Climate data for La Rioja, Argentina (Capitán Vicente Almandos Almonacid Airport) 1991–2020, extremes 1931–present
| Month | Jan | Feb | Mar | Apr | May | Jun | Jul | Aug | Sep | Oct | Nov | Dec | Year |
| Record high °C (°F) | 45.5 (113.9) | 45.0 (113.0) | 42.0 (107.6) | 40.0 (104.0) | 37.3 (99.1) | 30.5 (86.9) | 37.3 (99.1) | 41.4 (106.5) | 42.6 (108.7) | 45.2 (113.4) | 44.7 (112.5) | 46.4 (115.5) | 46.4 (115.5) |
| Mean daily maximum °C (°F) | 35.2 (95.4) | 33.2 (91.8) | 30.8 (87.4) | 26.8 (80.2) | 22.6 (72.7) | 19.7 (67.5) | 19.5 (67.1) | 23.3 (73.9) | 26.9 (80.4) | 30.8 (87.4) | 33.6 (92.5) | 35.4 (95.7) | 28.2 (82.8) |
| Daily mean °C (°F) | 27.6 (81.7) | 26.0 (78.8) | 23.9 (75.0) | 19.8 (67.6) | 15.3 (59.5) | 11.4 (52.5) | 10.6 (51.1) | 14.2 (57.6) | 18.4 (65.1) | 22.8 (73.0) | 25.6 (78.1) | 27.6 (81.7) | 20.3 (68.5) |
| Mean daily minimum °C (°F) | 21.5 (70.7) | 20.1 (68.2) | 18.6 (65.5) | 14.6 (58.3) | 9.9 (49.8) | 5.6 (42.1) | 4.2 (39.6) | 6.9 (44.4) | 11.3 (52.3) | 15.9 (60.6) | 18.9 (66.0) | 20.8 (69.4) | 14.0 (57.2) |
| Record low °C (°F) | 8.4 (47.1) | 9.5 (49.1) | 5.2 (41.4) | 1.0 (33.8) | −3.0 (26.6) | −5.6 (21.9) | −6.9 (19.6) | −7.2 (19.0) | −2.5 (27.5) | 3.5 (38.3) | 3.3 (37.9) | 7.7 (45.9) | −7.2 (19.0) |
| Average precipitation mm (inches) | 90.3 (3.56) | 78.8 (3.10) | 63.4 (2.50) | 30.8 (1.21) | 8.2 (0.32) | 4.0 (0.16) | 4.2 (0.17) | 3.3 (0.13) | 5.5 (0.22) | 19.5 (0.77) | 32.0 (1.26) | 66.9 (2.63) | 406.9 (16.02) |
| Average precipitation days (≥ 0.1 mm) | 8.3 | 7.6 | 6.2 | 4.1 | 2.5 | 1.0 | 0.8 | 0.6 | 1.7 | 2.6 | 4.3 | 6.4 | 46.1 |
| Average snowy days | 0.0 | 0.0 | 0.0 | 0.0 | 0.0 | 0.1 | 0.1 | 0.1 | 0.0 | 0.0 | 0.0 | 0.0 | 0.2 |
| Average relative humidity (%) | 59.9 | 63.9 | 67.9 | 70.0 | 71.1 | 70.3 | 63.2 | 52.2 | 47.6 | 49.3 | 51.5 | 54.4 | 60.1 |
| Mean monthly sunshine hours | 232.5 | 206.2 | 204.6 | 189.0 | 179.8 | 174.0 | 213.9 | 235.6 | 219.0 | 244.9 | 237.0 | 235.6 | 2,572.1 |
| Mean daily sunshine hours | 7.5 | 7.3 | 6.6 | 6.3 | 5.8 | 5.8 | 6.9 | 7.6 | 7.3 | 7.9 | 7.9 | 7.6 | 7.0 |
| Percentage possible sunshine | 62 | 64 | 57 | 60 | 62 | 60 | 65 | 73 | 64 | 65 | 66 | 62 | 63 |
Source 1: Servicio Meteorológico Nacional
Source 2: Meteo Climat (record highs and lows), UNLP (percent sun only 1971–1980)

==Sights==
The Museo Folklórico is set in a 17th-century building, and its displays include local chaya music and the Tinkunaco festival.

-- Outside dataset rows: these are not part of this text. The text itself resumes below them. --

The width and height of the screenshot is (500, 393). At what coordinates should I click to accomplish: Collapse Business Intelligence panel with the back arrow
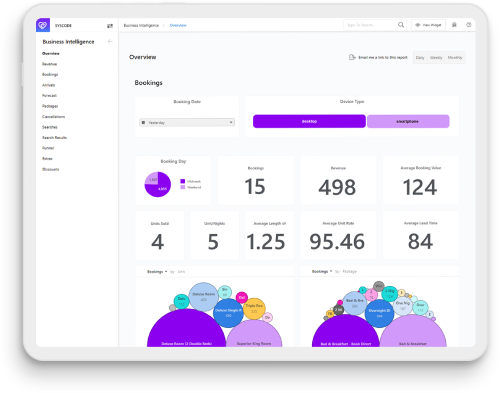[110, 41]
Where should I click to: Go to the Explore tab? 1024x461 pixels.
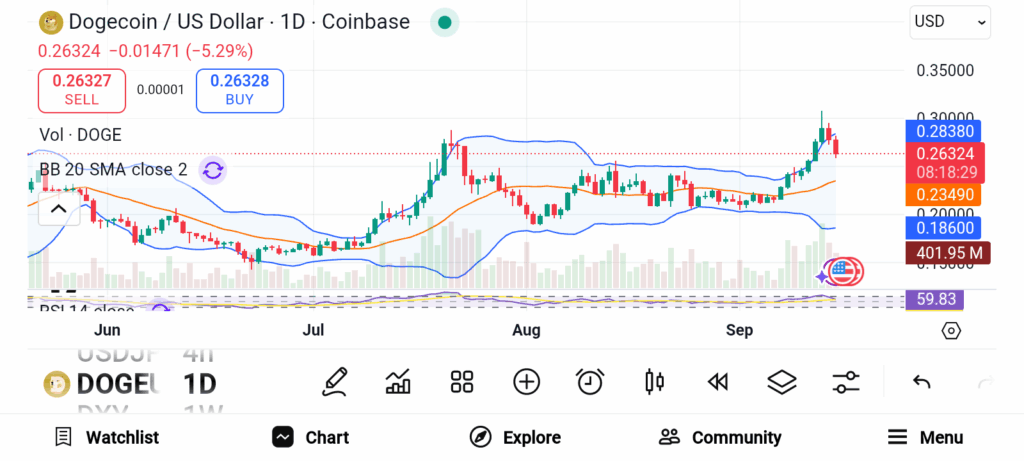515,437
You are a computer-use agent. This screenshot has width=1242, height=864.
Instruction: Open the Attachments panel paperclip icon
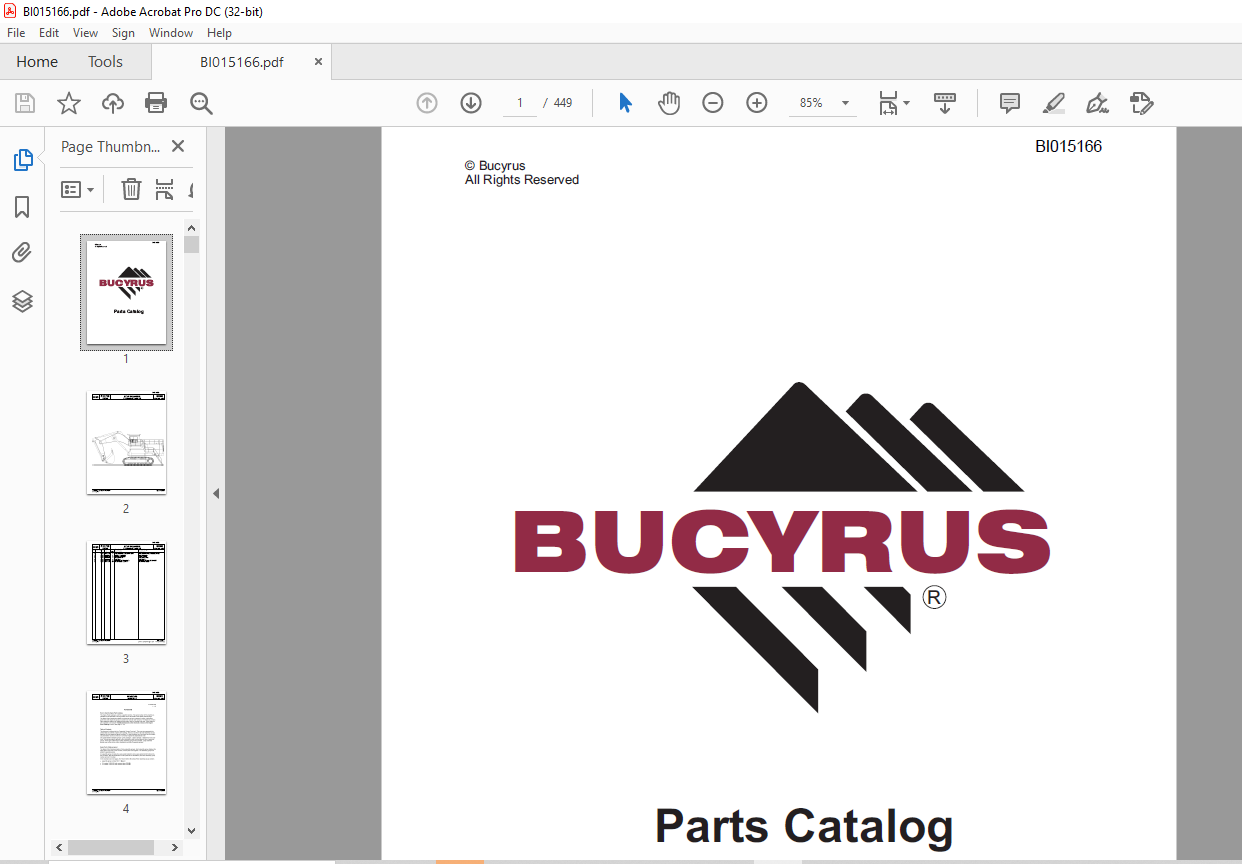tap(22, 253)
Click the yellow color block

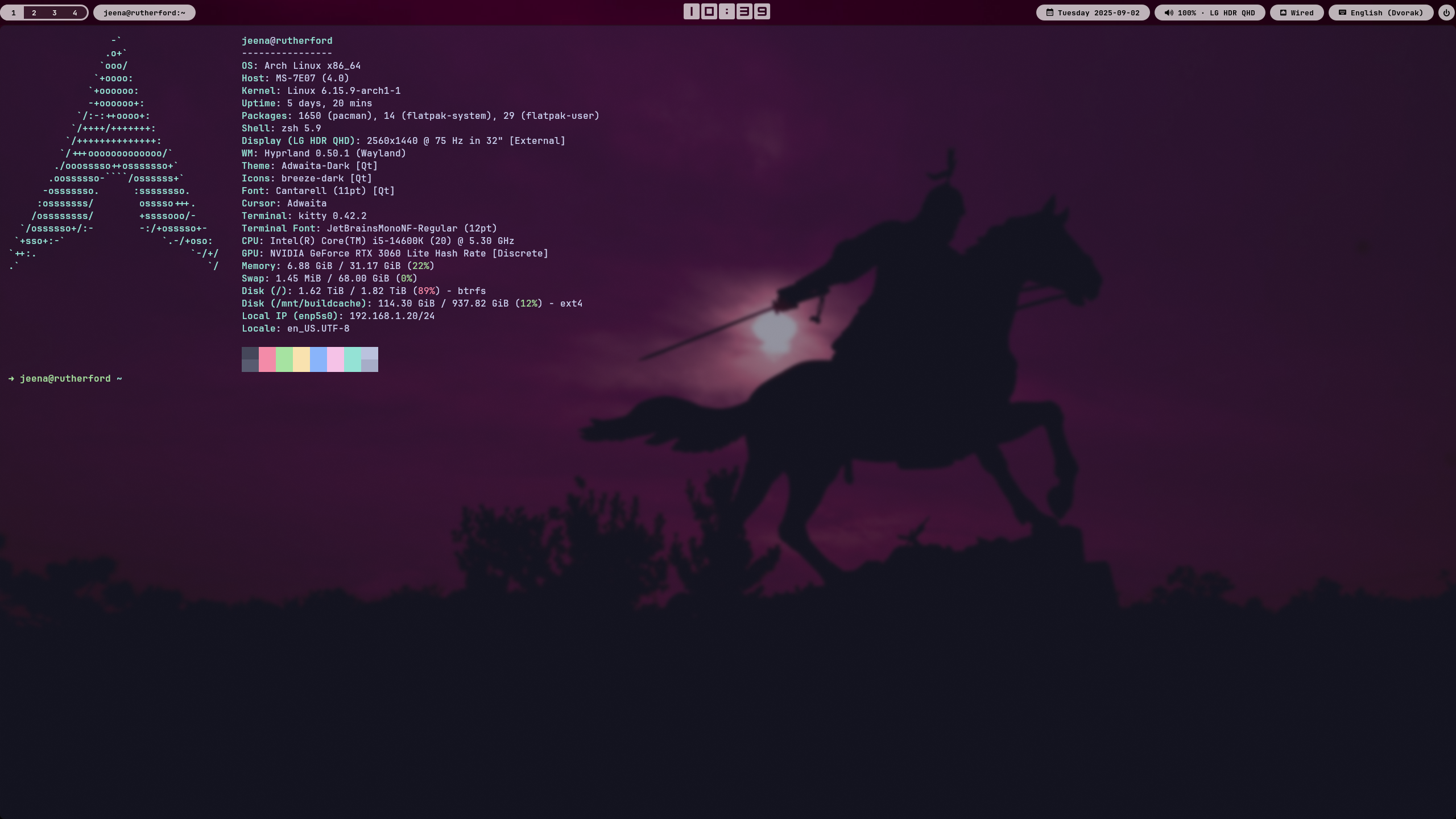click(301, 359)
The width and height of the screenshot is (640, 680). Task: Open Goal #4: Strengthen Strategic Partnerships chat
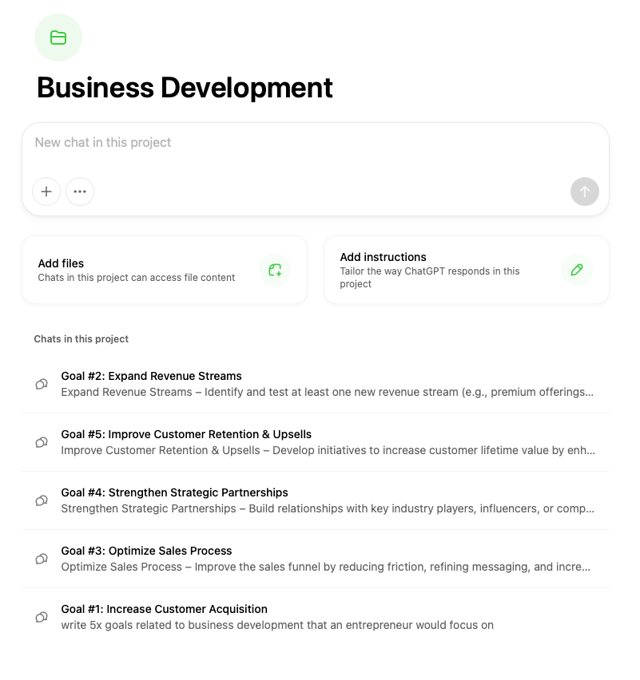pos(316,500)
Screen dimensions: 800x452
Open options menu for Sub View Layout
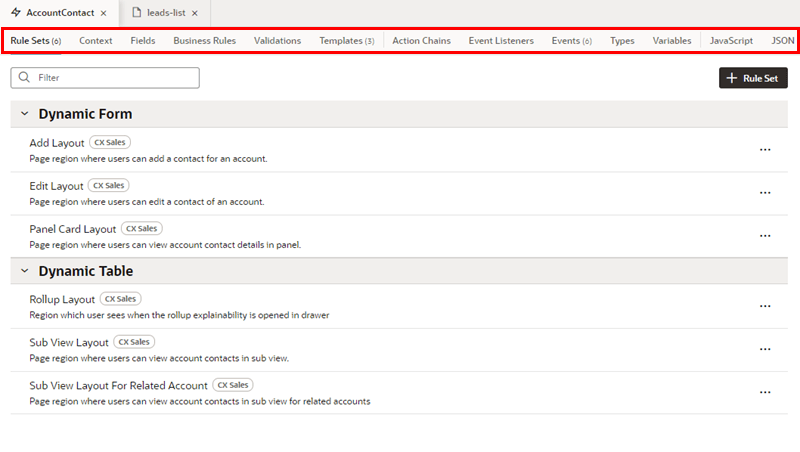click(x=765, y=349)
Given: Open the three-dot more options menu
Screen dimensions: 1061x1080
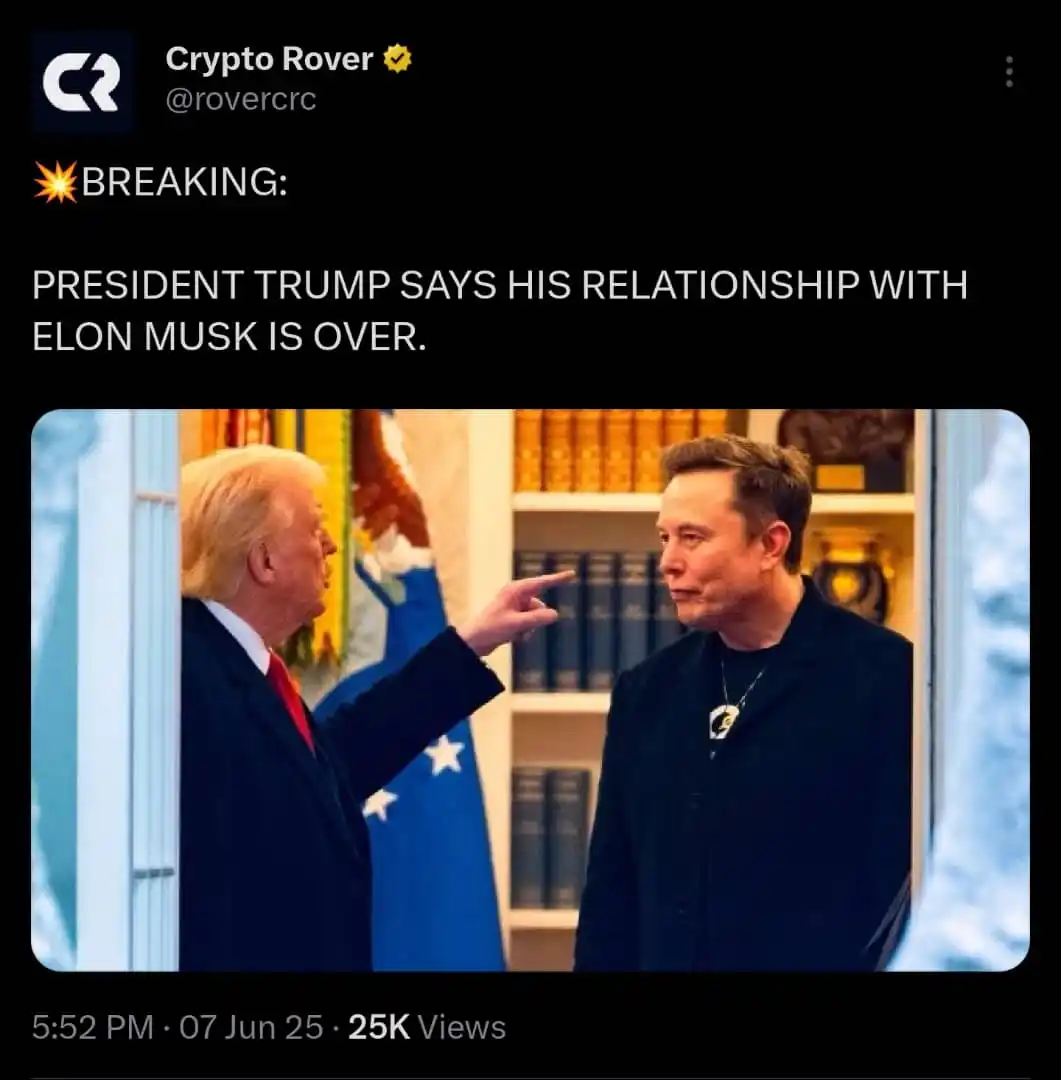Looking at the screenshot, I should click(1009, 72).
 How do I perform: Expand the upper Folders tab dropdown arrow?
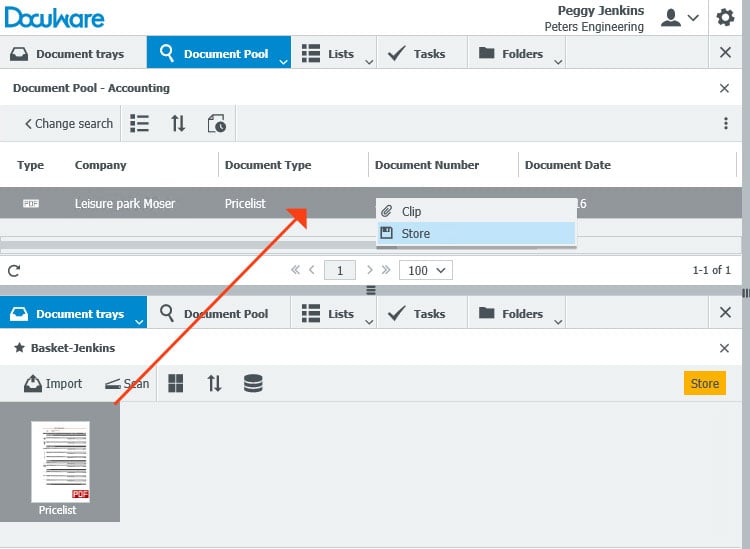(558, 62)
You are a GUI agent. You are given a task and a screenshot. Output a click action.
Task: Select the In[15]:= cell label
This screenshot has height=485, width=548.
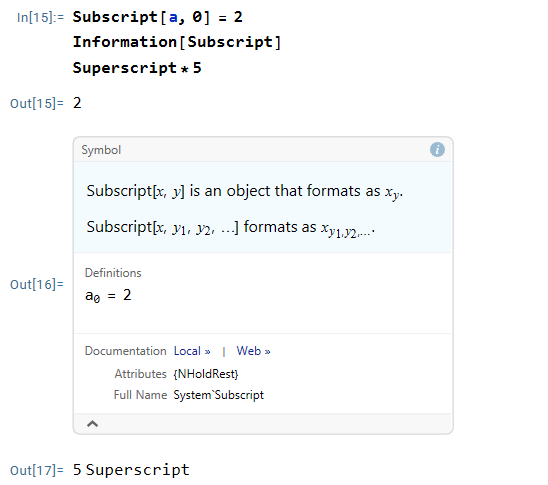point(40,17)
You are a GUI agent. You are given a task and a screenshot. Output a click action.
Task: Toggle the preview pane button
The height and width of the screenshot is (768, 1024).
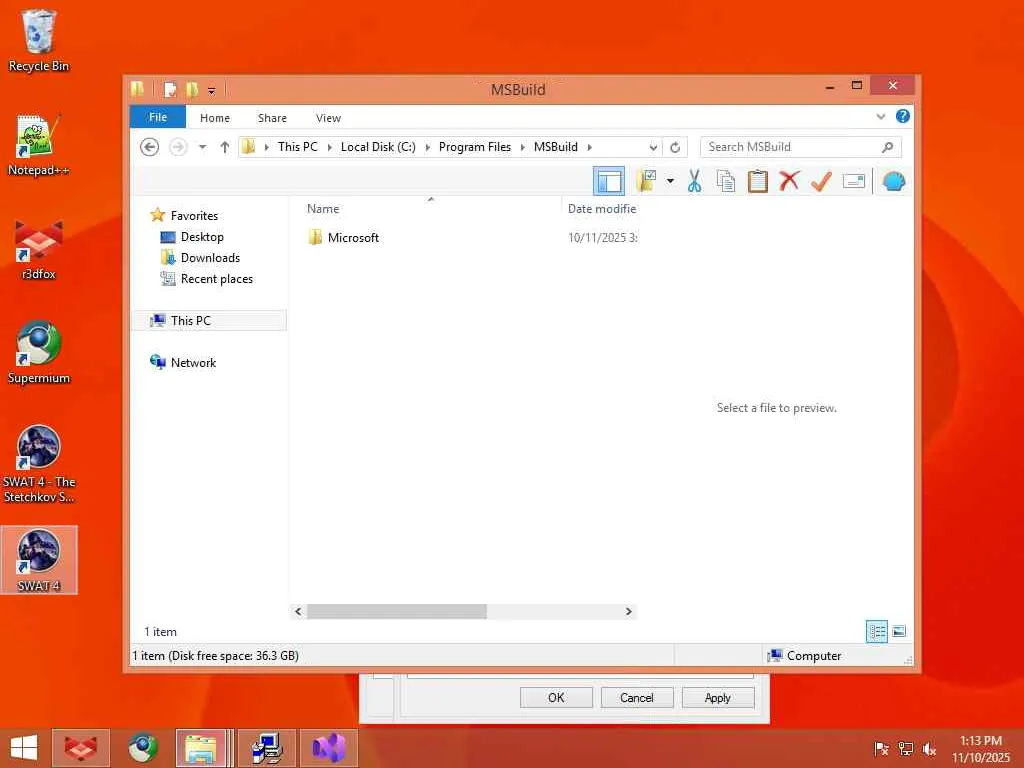pos(609,181)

The 23,000-capacity Estadio Carlos Augusto Mercado Luna is located in La Rioja.

==Transportation==
The city is served by Capitán Vicente Almandos Almonacid Airport, with the only airline operating is Aerolíneas Argentinas.